Further, societal reality is apart from individuals and is over and above them. Thus, the reality of society must be the subject matter of sociology. A scientific understanding of any social phenomenon must emerge from the ‘collective’ or associational characteristics manifest in the social structure of a society. While working towards this end, Durkheim developed and made use of a variety of sociological concepts. Collective representations is one of the leading concepts to be found in the social thought of Durkheim. Before learning about ‘collective representations’ it is necessary that you understand what Durkheim meant by ‘social facts’

Social Facts

Durkheim based his scientific vision of sociology on the fundamental principle, i.e., the objective reality of social facts. Social fact is that way of acting, thinking or feeling etc., which is more or less general in a given society. Durkheim treated social facts as things. They are real and exist independent of the individual’s will or desire. They are external to individuals and are capable of exerting constraint upon them. In other words they are coercive in nature. Further social facts exist in their own right. They are independent of individual manifestations. The true nature of social facts lies in the collective or associational characteristics inherent in society. Legal codes and customs, moral rules, religious beliefs and practices, language etc. are all social facts.

 Types of Social Facts

Durkheim saw social facts as lying along a continuum.
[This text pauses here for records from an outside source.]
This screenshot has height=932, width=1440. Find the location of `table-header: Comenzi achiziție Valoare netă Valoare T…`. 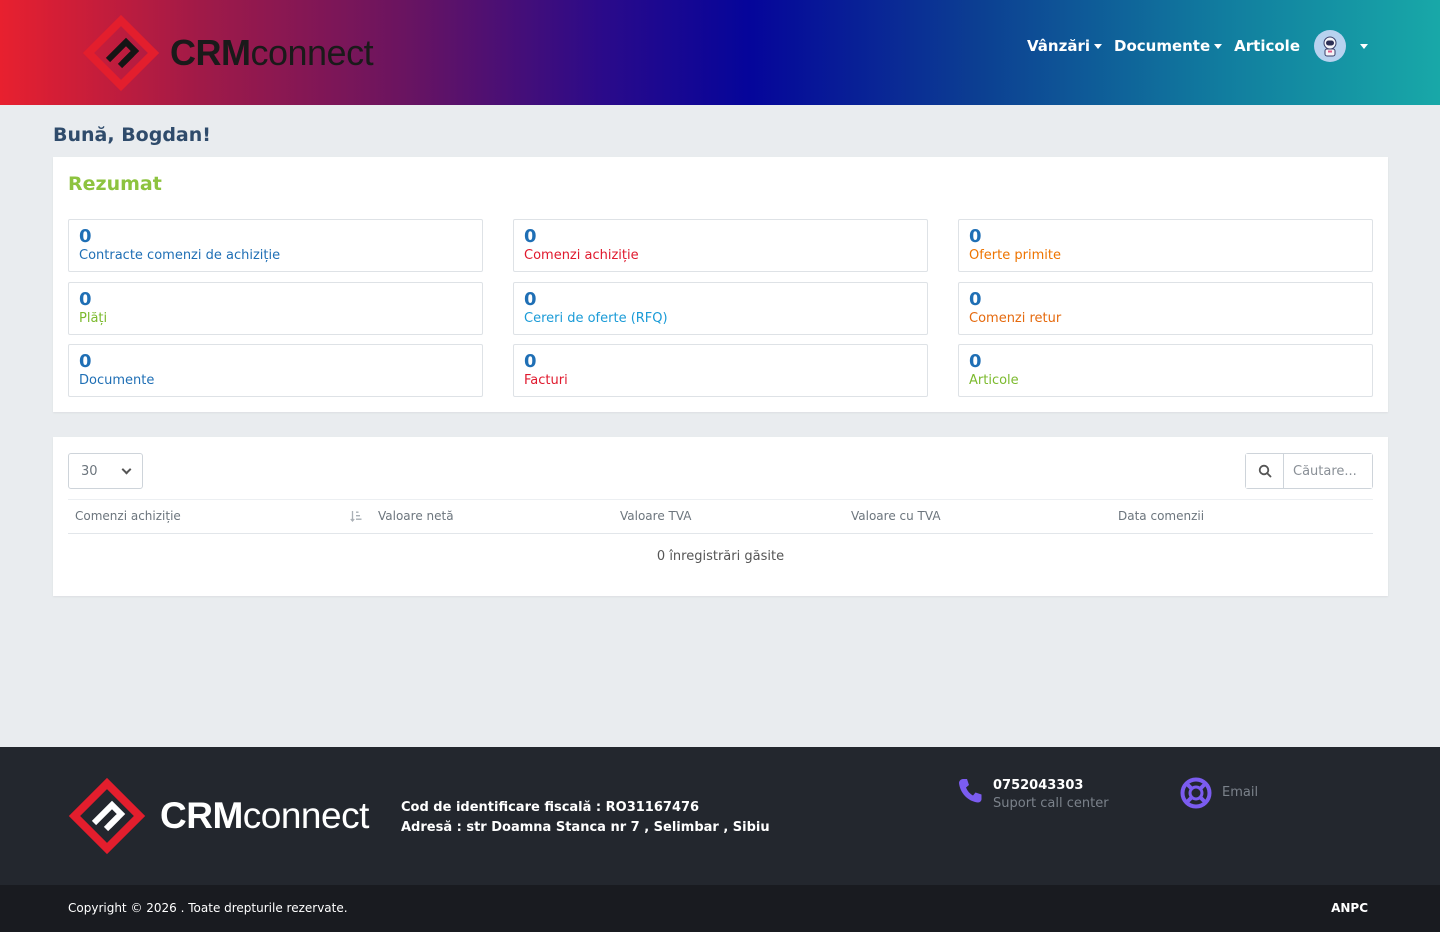

table-header: Comenzi achiziție Valoare netă Valoare T… is located at coordinates (720, 516).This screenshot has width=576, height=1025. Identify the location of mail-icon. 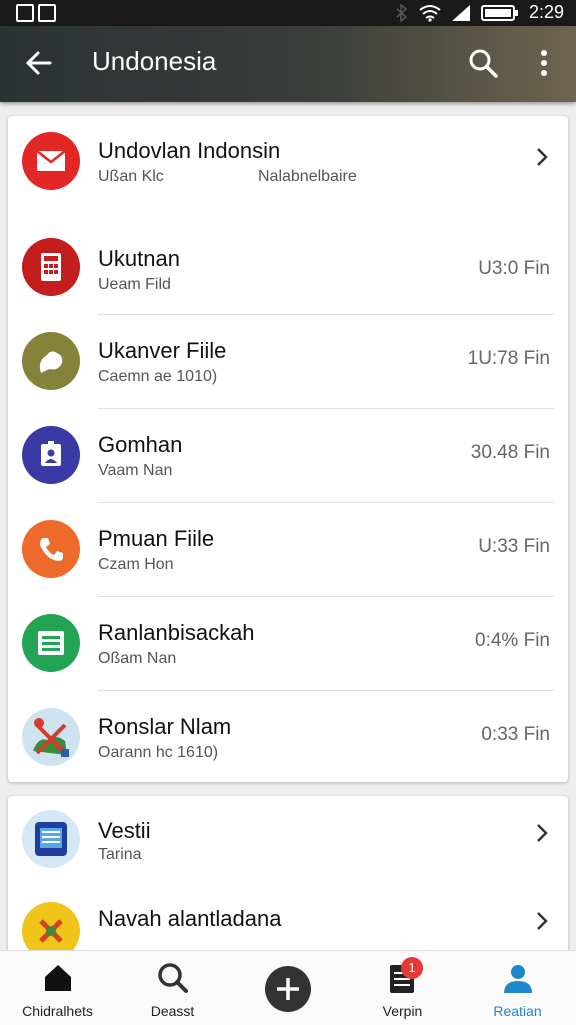
(51, 161).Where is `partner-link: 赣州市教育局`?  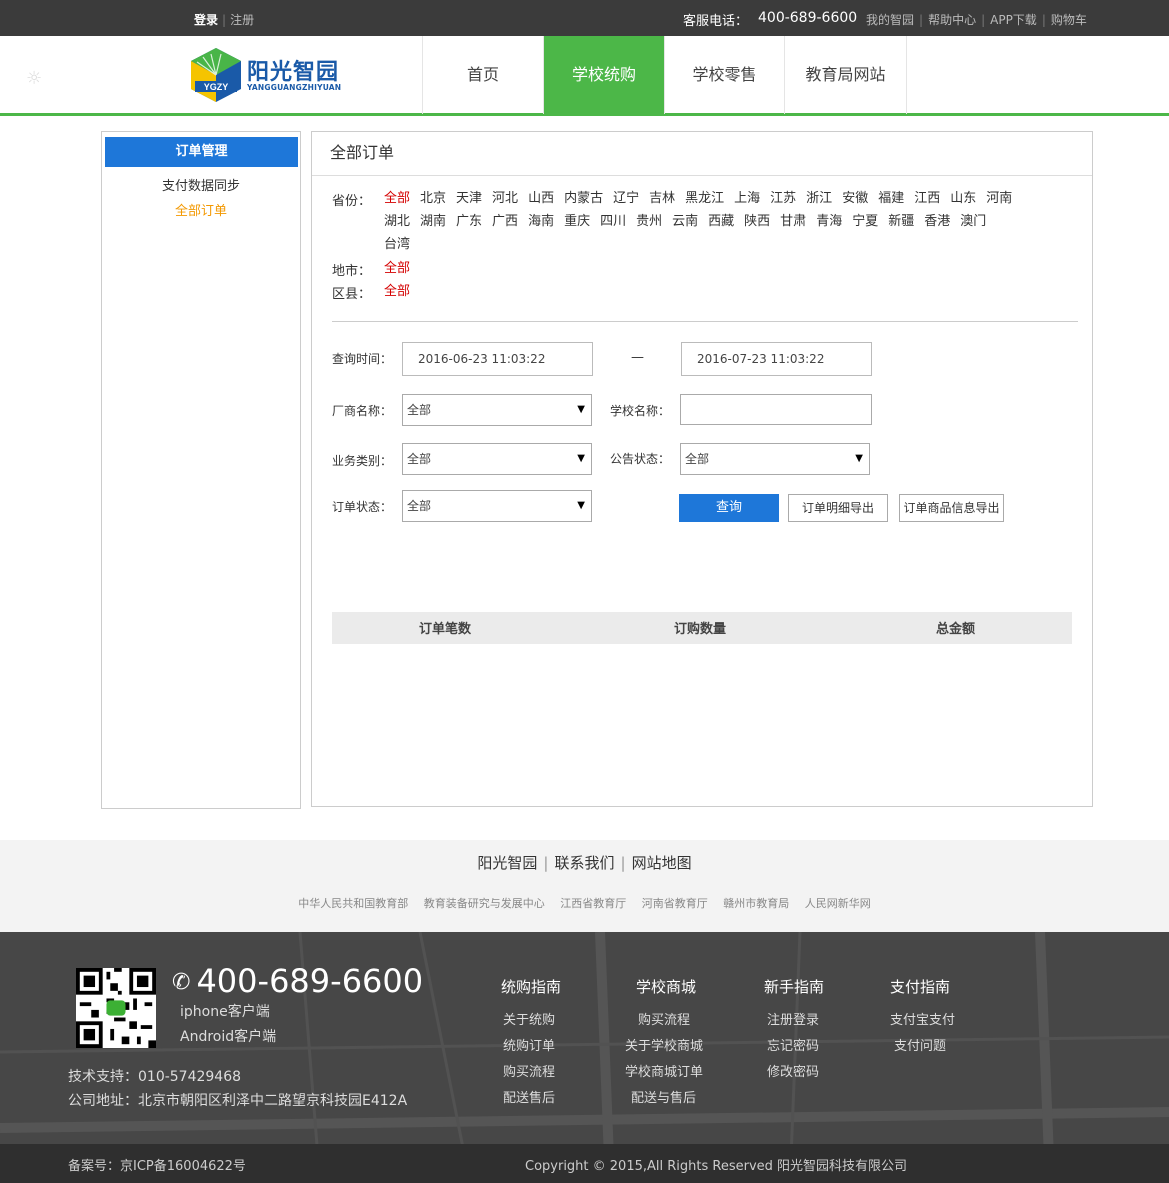 partner-link: 赣州市教育局 is located at coordinates (756, 904).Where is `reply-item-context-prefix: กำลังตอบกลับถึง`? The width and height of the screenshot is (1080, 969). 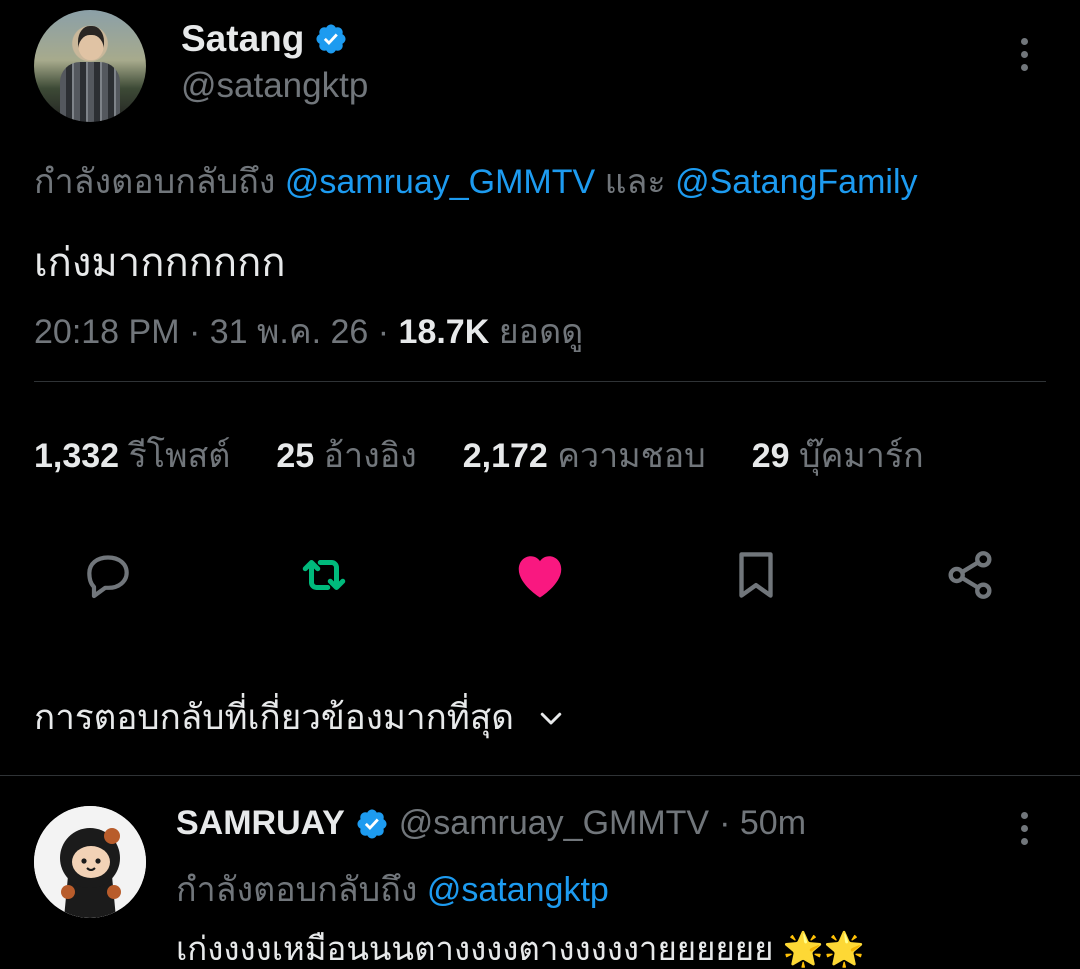
reply-item-context-prefix: กำลังตอบกลับถึง is located at coordinates (297, 890).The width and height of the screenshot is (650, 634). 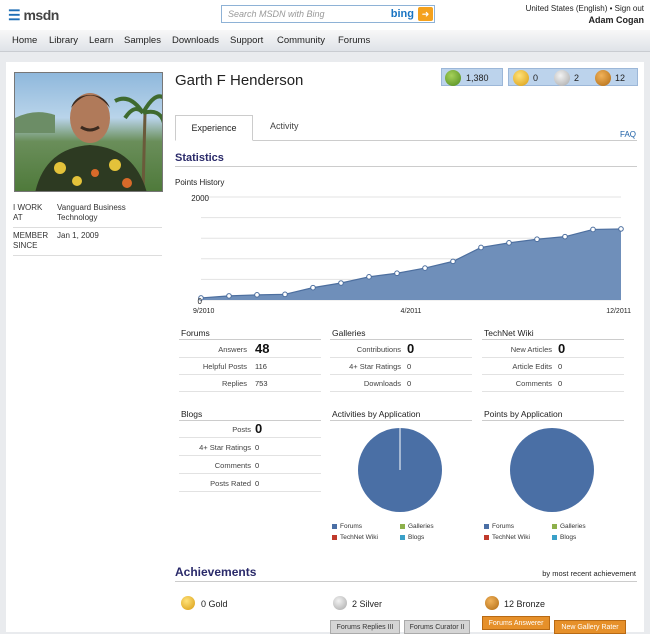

First, on one extreme are structural or morphological social phenomena. They make up the substratum of collective life. By this he meant the number and nature of elementary parts of which society is composed, the way in which the morphological constituents are arranged and the degree to which they are fused together. In this category of social facts are included the distribution of population over the surface of the territory, the forms of dwellings, nature of communication system etc.

Secondly, there are institutionalized forms of social facts. They are more or less general and widely spread in society. They represent the collective nature of the society as a whole. Under this category fall legal and moral rules, religious dogma and established beliefs and practices prevalent in a society.

Thirdly, there are social facts, which are not institutionalized. Such social facts have not yet acquired crystallized forms. They lie beyond the institutionalized norms of society. Also this category of social facts have not attained a total objective and independent existence comparable to the institutionalized ones.

Further Durkheim made an important distinction in terms of normal and pathological social facts. A social fact is normal when it is generally encountered in a society of a certain type at a certain phase in its evolution. Every deviation from this standard is a pathological fact. For example, some degree of crime is inevitable in any society. Hence according to Durkheim crime to that extent is a normal fact. However, an extraordinary increase in the rate of crime is pathological. A general weakening in the moral condemnation of crime and certain type of economic crisis leading to anarchy in society are other examples of pathological facts.

Main Characteristics of Social Facts

In Durkheim’s view sociology as an objective science must conform to the model of the other sciences. It posed two requirements: first the ‘subject’ of sociology must be specific. And it must be distinguished from the ‘subjects’ of all other sciences. Secondly the ‘subject’ of sociology must be such as to be observed and explained. Similar to the way in which facts are observed and explained in other sciences. For Durkheim this ‘subject’ of sociology is the social fact, and that social facts must be regarded as ‘things’.

The main characteristics of social facts are

  • externality,
  • constraint,
  • independence, and
  • generality

Social facts, according to Durkheim, exist outside individual consciences. Their existence is external to the individuals. For example, domestic or civic or contractual obligations are defined externally to the individual in laws and customs. Religious beliefs and practices exist outside and prior to the individual. An individual takes birth in a society and leaves it after birth death, however social facts are already given in society and remain in existence irrespective of birth or death of an individual. For example language continues to function independently of any single individual.

The other characteristic of social fact is that it exercises a constraint on individuals. Social fact is recognized because it forces itself on the individual. For example, the institutions of law, education, beliefs etc. are already given to everyone from without. They are commanding and obligatory for all. There is constraint, when in a crowd, a feeling or thinking imposes itself on everyone. Such a phenomenon is typically social because its basis, its subject is the group as a whole and not one individual in particular.

A social fact is that which has more or less a general occurrence in a society. Also it is independent of the personal features of individuals or universal attributes of human nature. Examples are the beliefs, feelings and practices of the group taken collectively.

In sum, the social fact is specific. It is born of the association of individuals. It represents a collective content of social group or society. It differs in kind from what occurs in individual consciousness. Social facts can be subjected to categorisation and classification. Above all social facts form the subject matter of the science of sociology.